L’AQUILA: OMICIDIO FADANI; CONSULENTE CONVOCATO PER PROSSIMA UDIENZA

29 Febbraio 2012 19:32

L'Aquila: Abruzzo

L’AQUILA – Il consulente della procura di Teramo, che ha redatto la perizia medico-legale sulle cause del decesso di Emanuele Fadani, l’imprenditore di 38 anni di Alba Adriatica (Teramo) ucciso a pugni il 10 novembre 2009, sarà sentito il prossimo 13 marzo per chiarire alcuni aspetti della relazione medica.

Lo hanno stabilito i giudici della Corte d’Assise d’appello dell’Aquila quest’oggi, al termine di una camera di consiglio durata circa tre ore, nel corso della seconda udienza del processo di secondo grado con il rito abbreviato, nei confronti di Elvis e Danilo Levakovic e Sante Spinelli, i tre zingari di Alba Adriatica accusati di concorso nel delitto.

Dopo le repliche delle parti e il ritiro in camera di consiglio, la Corte ha sorpreso tutti perché invece della sentenza ha emesso l’ordinanza con cui convoca alla prossima udienza il medico legale Cristian D’Ovidio.

In particolare, il consulente della pubblica accusa dovrà chiarire natura e probabile origine di due ferite lacero-contuse presenti sul volto e sulla testa della vittima.

Si tratta di una lesione sulla parte sinistra della fronte e di un’altra alla base del naso, ritenute dallo stesso perito non mortali, a differenza dell’unico pugno sferrato sul volto dell’imprenditore, per il fatto stesso di non aver provocato fratture o ripercussioni sulle strutture encefaliche.

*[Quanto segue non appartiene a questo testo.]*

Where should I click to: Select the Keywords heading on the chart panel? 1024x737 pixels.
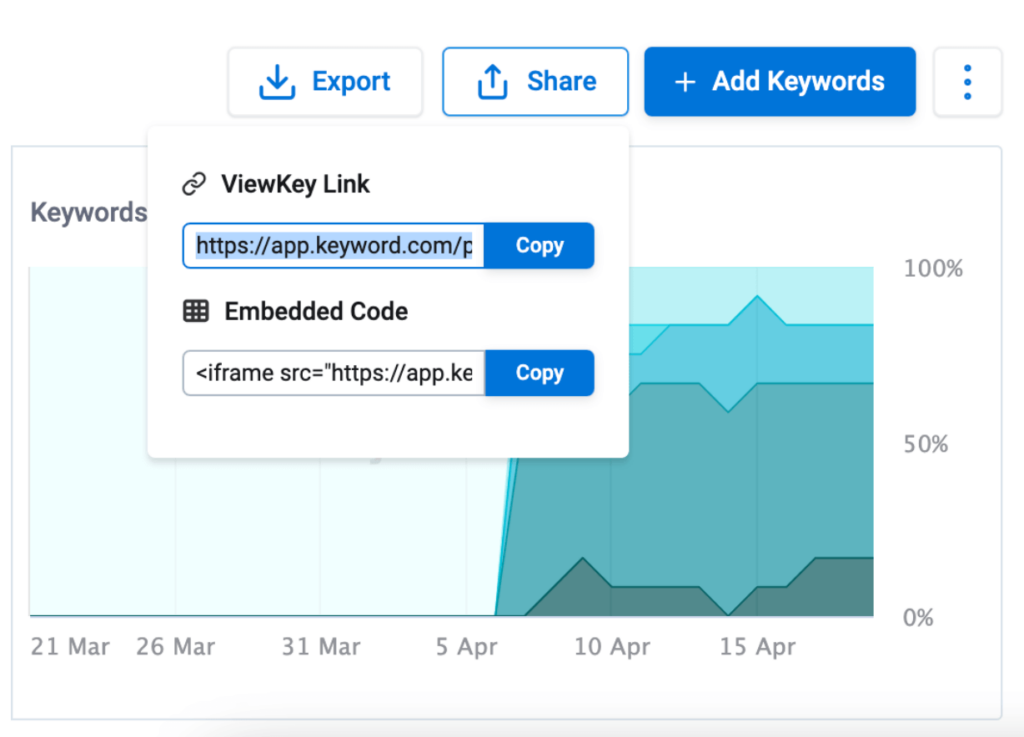point(88,212)
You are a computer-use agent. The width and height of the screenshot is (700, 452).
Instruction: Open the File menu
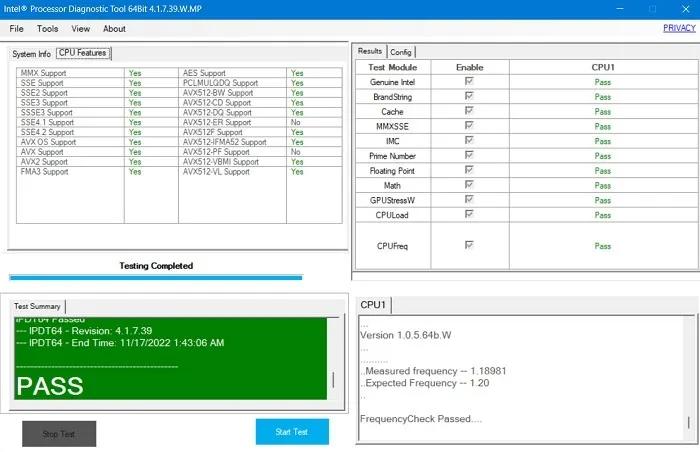pos(17,29)
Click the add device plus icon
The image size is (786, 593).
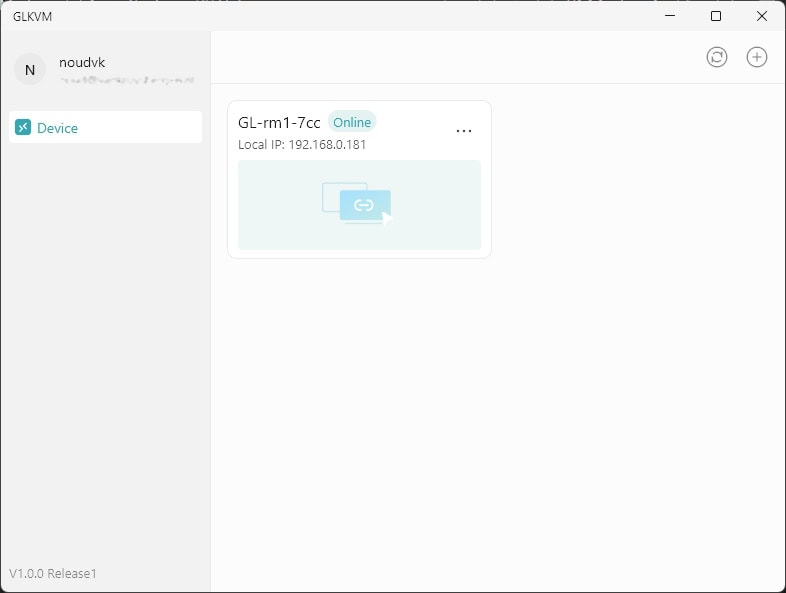tap(757, 57)
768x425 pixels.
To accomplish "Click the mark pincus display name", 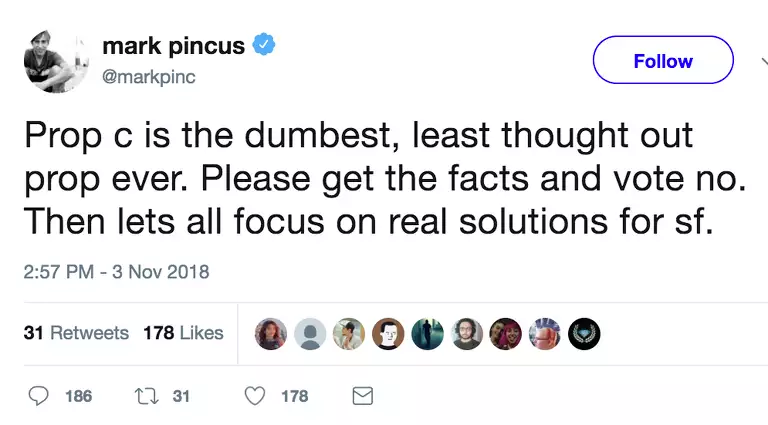I will (x=174, y=46).
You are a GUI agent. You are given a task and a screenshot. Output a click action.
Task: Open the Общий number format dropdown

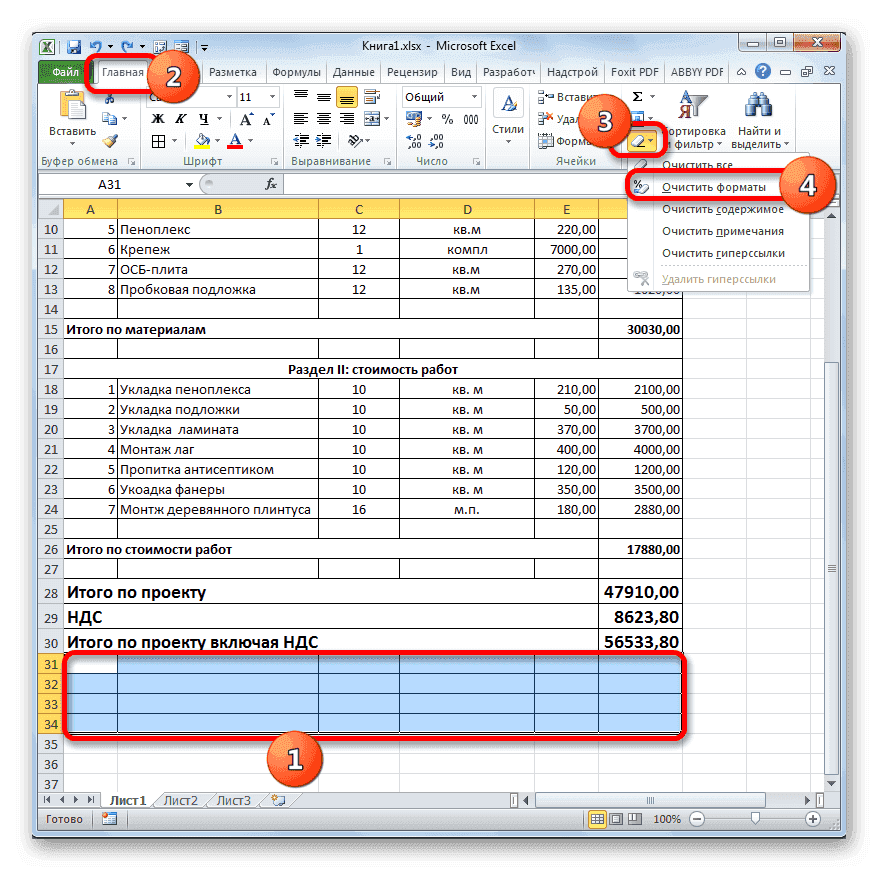(473, 95)
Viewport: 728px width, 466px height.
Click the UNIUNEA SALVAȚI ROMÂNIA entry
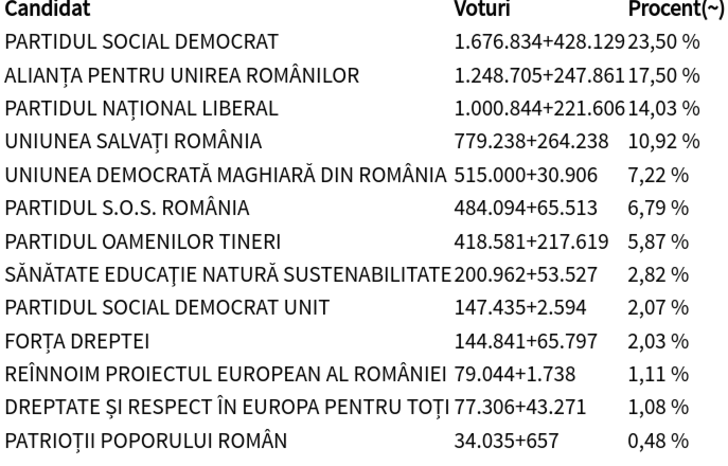pos(133,141)
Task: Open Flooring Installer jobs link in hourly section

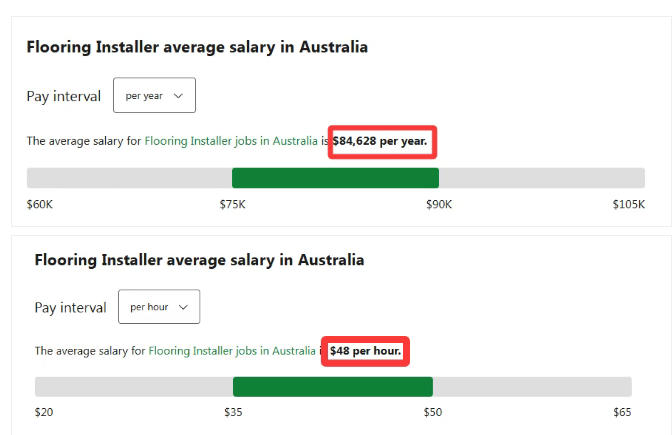Action: [232, 351]
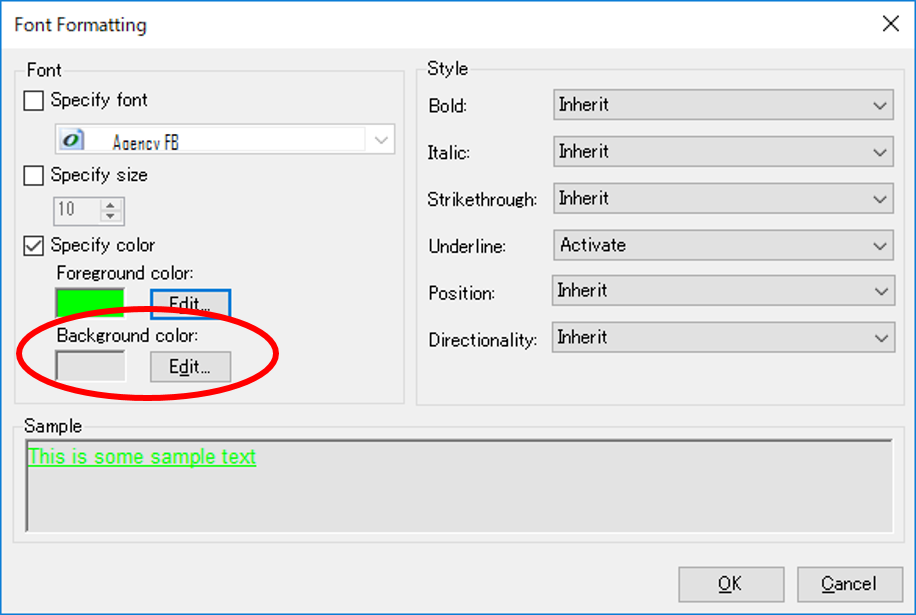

A chiedere un approfondimento sulla natura di queste lesioni era stata l’avvocato della parte civile, Gabriele Rapali, che rappresenta in giudizio la madre e il fratello di Fadani.

Secondo la parte, quelle lesioni, anche se non mortali, rappresenterebbero la conferma di un pestaggio da parte dei rom e dunque la conferma di una partecipazione attiva di tutti e tre gli zingari nel delitto.

In primo grado, dinanzi al gup teramano Giovanni de Rensis, il solo Elvis Levakovic era stato condannato a dieci anni di reclusione per omicidio preterintenzionale, mentre gli altri due erano stati assolti con formula piena.